**What the exercise asks:**
Pull out every line of the data below that contains the word "screenshot", and copy each one in full.

-=-=-

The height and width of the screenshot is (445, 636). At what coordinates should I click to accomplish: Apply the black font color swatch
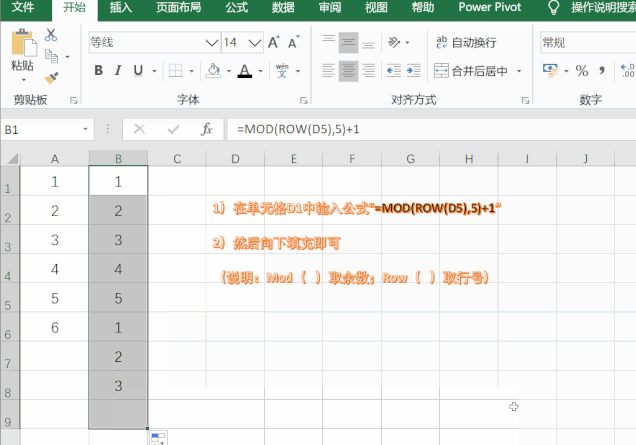243,71
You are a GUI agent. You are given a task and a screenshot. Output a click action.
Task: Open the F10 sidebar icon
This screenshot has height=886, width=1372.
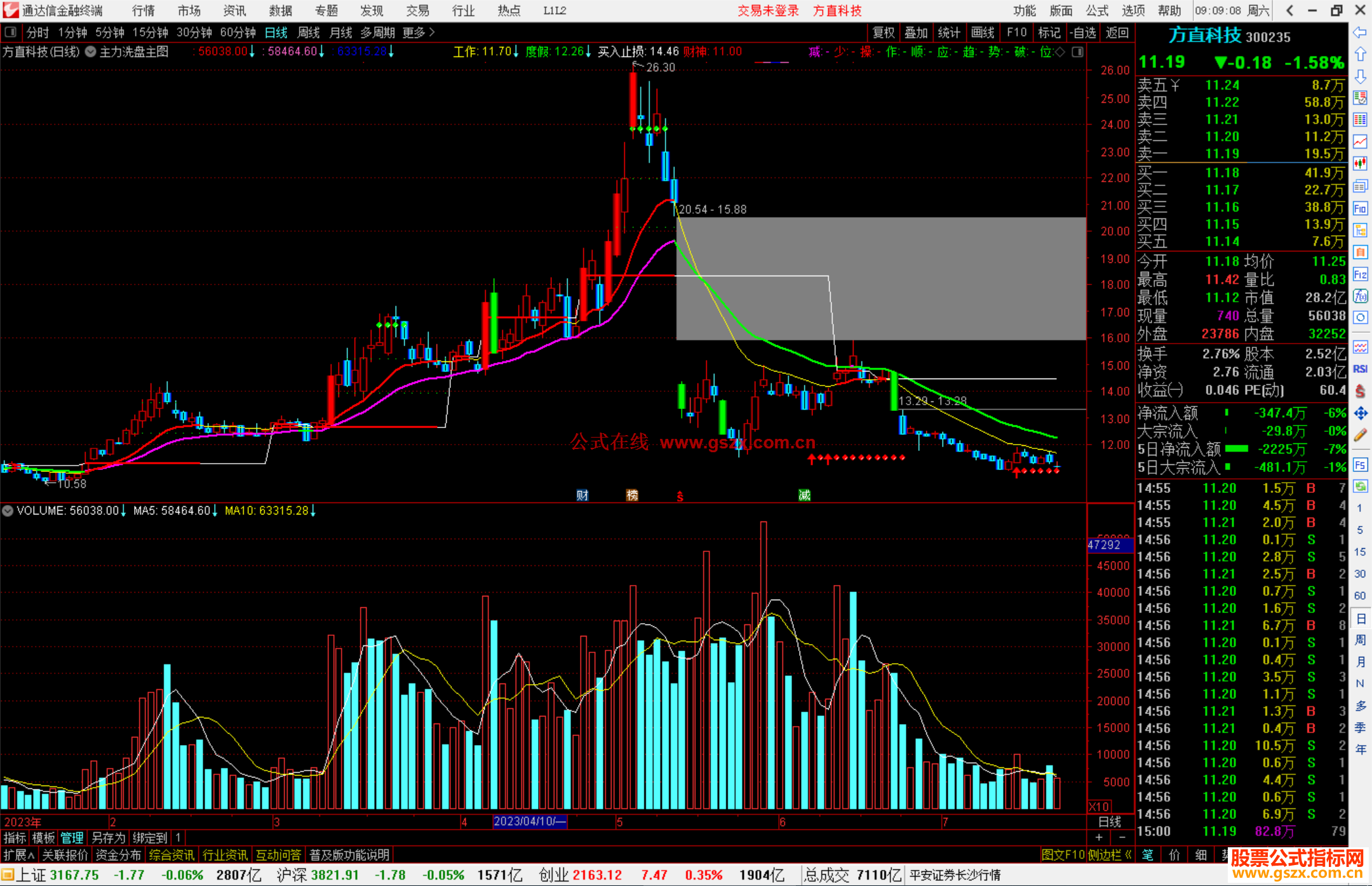tap(1360, 209)
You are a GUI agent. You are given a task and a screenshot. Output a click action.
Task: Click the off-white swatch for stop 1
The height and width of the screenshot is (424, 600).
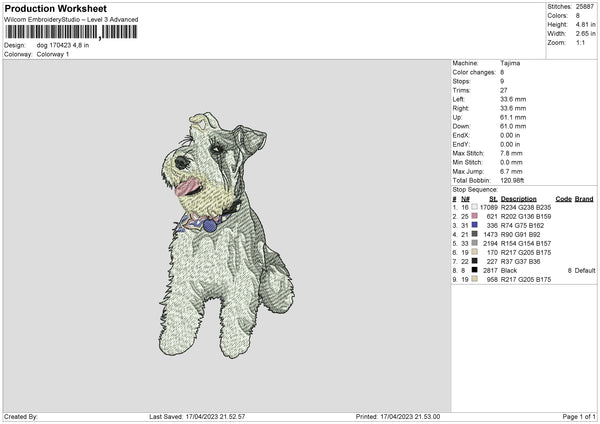(474, 207)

-=-=-

**Response:**
The height and width of the screenshot is (445, 636). At what coordinates should I click to accomplish: Apply the black font color swatch
You are a GUI agent. You are given a task and a screenshot. Output a click action.
This screenshot has height=886, width=1372.
You are a GUI agent. You are given a task and a screenshot. Output a click action.
The height and width of the screenshot is (424, 600).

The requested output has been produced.